Mampu - Un Aperçu

Une exploitation agroforestière durable

Multiplication des ressources et sécurité alimentaire

Mampu représente aujourd'hui une exploitation agricole durable d'environ 8000 hectares à environ 140 km de Kinshasa en République Démocratique du Congo (RDC). L'exploitation est repartie en parcelles de 25 hectares et exploitées par plus de 300 familles issues d'horizons humbles divers et formées à cette fin. Cette exploitation repose sur une technique agroforestière innovante qui associe la culture de produits vivriers avec celle de l'acacia. Cette approche permet, notamment, de préserver la fertilité des sols sans avoir besoin de recourir à un labour mécanique et d'offrir une plateforme à partir de laquelle une production durable de charbon de bois, de maïs et de manioc peut être extraite.


Une organisation communautaire

Au service de la production, de l'entretien et de la commercialisation

La sédentarisation des exploitants qui accompagne ce type de mise en culture permet, par ailleurs, d'explorer des possibilités de diversification des activités agricoles comme cela l'a été avec l'introduction réussie de l'apiculture. De surcroît, celle-ci oblige la population concernée à s’organiser en structure communautaire afin de gérer leurs activités de production et de commercialisation de façon plus optimale, de reconnaître l'importance de l'entretien des infrastructures communautaires et d'établir les bases qui leur permettront de pérenniser leur sécurité alimentaire ainsi que celle des grandes villes avoisinantes qu’ils achalandent tout en planifiant pour l'avenir.
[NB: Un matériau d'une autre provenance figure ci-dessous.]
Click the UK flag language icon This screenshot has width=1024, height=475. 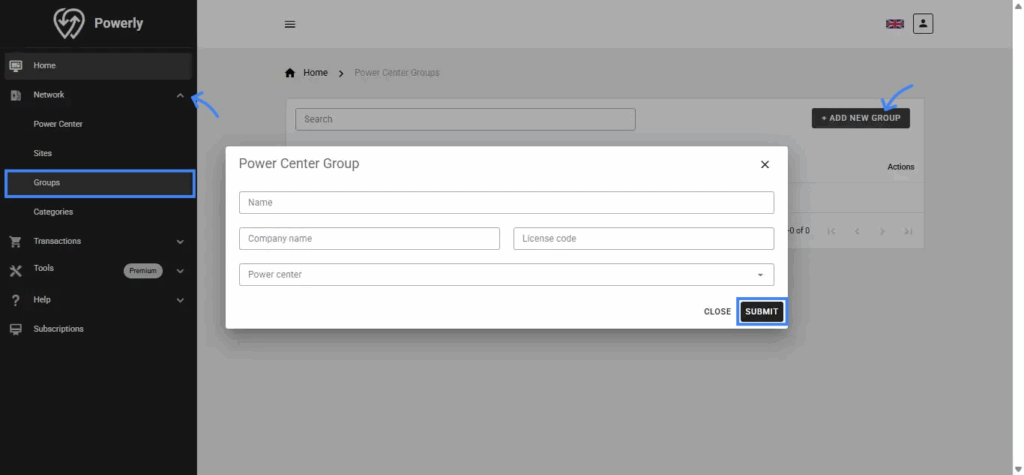tap(894, 24)
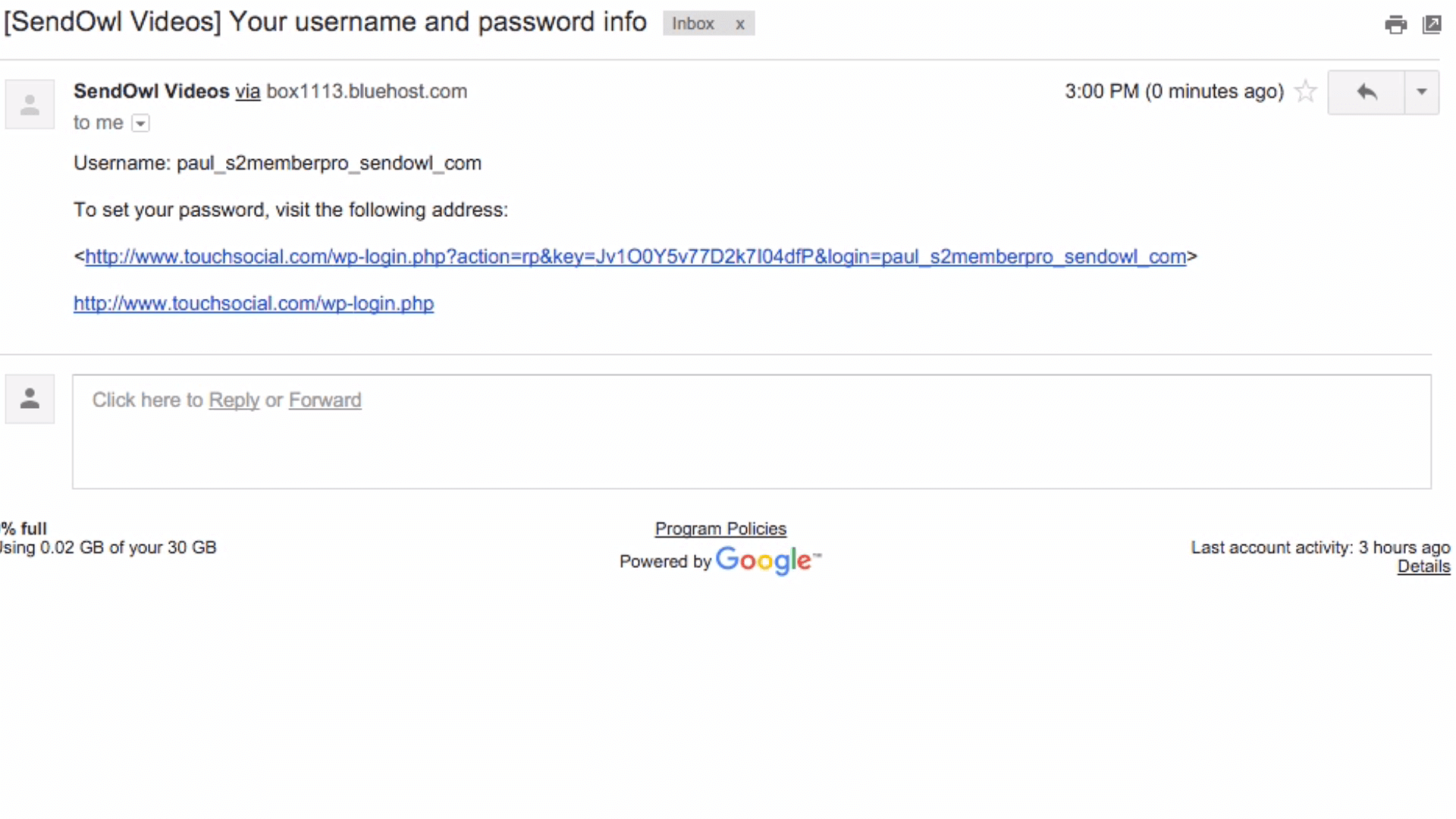This screenshot has width=1456, height=819.
Task: Click Reply link in reply box
Action: pos(234,400)
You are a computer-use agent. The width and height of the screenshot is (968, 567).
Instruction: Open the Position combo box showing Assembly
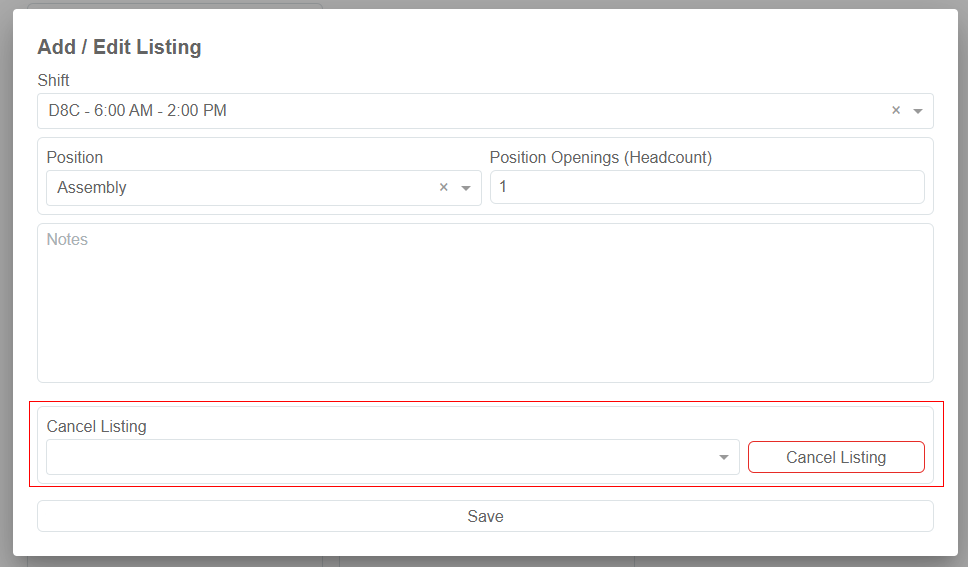(240, 188)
Protection de l'environnement

Une protection des sols et de l'air

La solution d'agroforesterie qui a été mise en place repose sur les propriétés fertilisantes de l'acacia. En effet, en tant que légumineuse, l'acacia fertilise le sol en azote par ses racines. Cette particularité représente un élément central de la pratique culturale utilisée. Celle-ci se décline en une première étape d'abattage contrôlé des arbres et de leur transformation en charbon de bois. Un brûlage des surfaces pour fournir le traitement à la chaleur dont nécessitent les graines d'acacia tombées au sol pour germer est ensuite effectué. Les surfaces ainsi libérées sont désormais riches en matière organique en raison de la présence préalable de la forêt et de débris de charbon. Elles feront l'objet lors de la première année d'une mise en culture parallèle de vivriers et de jeunes acacias. Ces derniers continueront à pousser lorsque le terrain sera laissé en jachère surveillée.
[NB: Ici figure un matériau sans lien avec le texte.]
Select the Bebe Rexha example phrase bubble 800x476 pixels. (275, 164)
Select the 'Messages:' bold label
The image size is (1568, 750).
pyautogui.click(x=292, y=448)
Cette pratique permet tout d'abord de maintenir de façon durable la fertilité des sols dans une région de savane sablonneuse a priori peu propice à l'exploitation agricole. Par ailleurs cette approche permet aussi de garantir le renouvellement de la forêt sur le moyen et long terme grâce à son cycle qui repose sur une période de jachère pendant laquelle de jeunes acacias peuvent atteindre maturité tout en faisant l'objet d'une surveillance afin de réduire les risques d'incendie. Enfin, ce processus se déroule entièrement dans le cadre d'un cycle d'émission de carbone neutre.